Trecho fornecido:
....

Outra linha de atuação da Ouro Preto Investimentos é a gestão de patrimônio financeiro de pessoas e famílias. Quais são os planos para a atuação nessa área? Quais as diferenças para os clientes ao terem o assessoramento da gestora em relação aos privates dos grandes bancos e corretoras?

Nós temos vários fundos exclusivos, ou seja, fundos com um único cotista, e fundos restritos a grupos familiares ou empresariais.

Estamos agora lançando um novo produtos, que serão as “carteiras administradas”. Carteira administrada nada mais é do que a gestão de um portfólio de investimentos de uma pessoa física ou jurídica. Uma gestão feita em nome do próprio cliente, seja ele uma pessoa física ou jurídica. É diferente da gestão de um fundo de investimento, pois o fundo é um condomínio de recursos, ou seja, é a reunião do patrimônio financeiro de diversos cotistas.

....

Dados fornecidos:
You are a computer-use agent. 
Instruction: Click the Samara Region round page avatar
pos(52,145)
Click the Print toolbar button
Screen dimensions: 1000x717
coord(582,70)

....

Instruções:
a) De acordo com o trecho sobre a Ouro Preto Investimentos, em que consiste uma carteira administrada?
b) No trecho sobre a Ouro Preto Investimentos, troque "condomínio de recursos" por "conjunto de recursos" na parte que se inicia com as palavras que contêm "Estamos agora lançando" e termina em "de diversos cotistas.", e reproduza essa parte já alterada.
c) Prossiga com o trecho sobre a gestão de patrimônio da Ouro Preto Investimentos a partir do ponto em que ele termina.
Os dados não têm qualquer papel nesta atividade.

Respostas por tarefa:
a) Consiste na gestão de um portfólio de investimentos de uma pessoa física ou jurídica.

b)
Estamos agora lançando um novo produtos, que serão as “carteiras administradas”. Carteira administrada nada mais é do que a gestão de um portfólio de investimentos de uma pessoa física ou jurídica. Uma gestão feita em nome do próprio cliente, seja ele uma pessoa física ou jurídica. É diferente da gestão de um fundo de investimento, pois o fundo é um conjunto de recursos, ou seja, é a reunião do patrimônio financeiro de diversos cotistas.

c)
A diferença para o cliente do assessoramento pela gestora em relação aos “privates” dos grandes bancos e corretoras é a liberdade e a falta de conflitos de interesses. Em geral, as grandes instituições estão mais interessadas em vender os seus próprios produtos de investimentos que, na maioria das vezes, não são os melhores. No nosso caso, iremos em busca das melhores oportunidades, dos melhores ativos, da melhor relação risco/retorno para os nossos clientes, não importando quem sejam os estruturadores, emissores, gestores ou administradores dos ativos. Essa independência é o que caracteriza e talvez seja a maior virtude de gestoras como a Ouro Preto Investimentos.

As deficiências do mercado de crédito ficaram evidentes durante a pandemia, com a dificuldade de escoamento. Qual papel os fundos de crédito podem desempenhar para mudar esse cenário? E como os investidores podem se beneficiar disso também?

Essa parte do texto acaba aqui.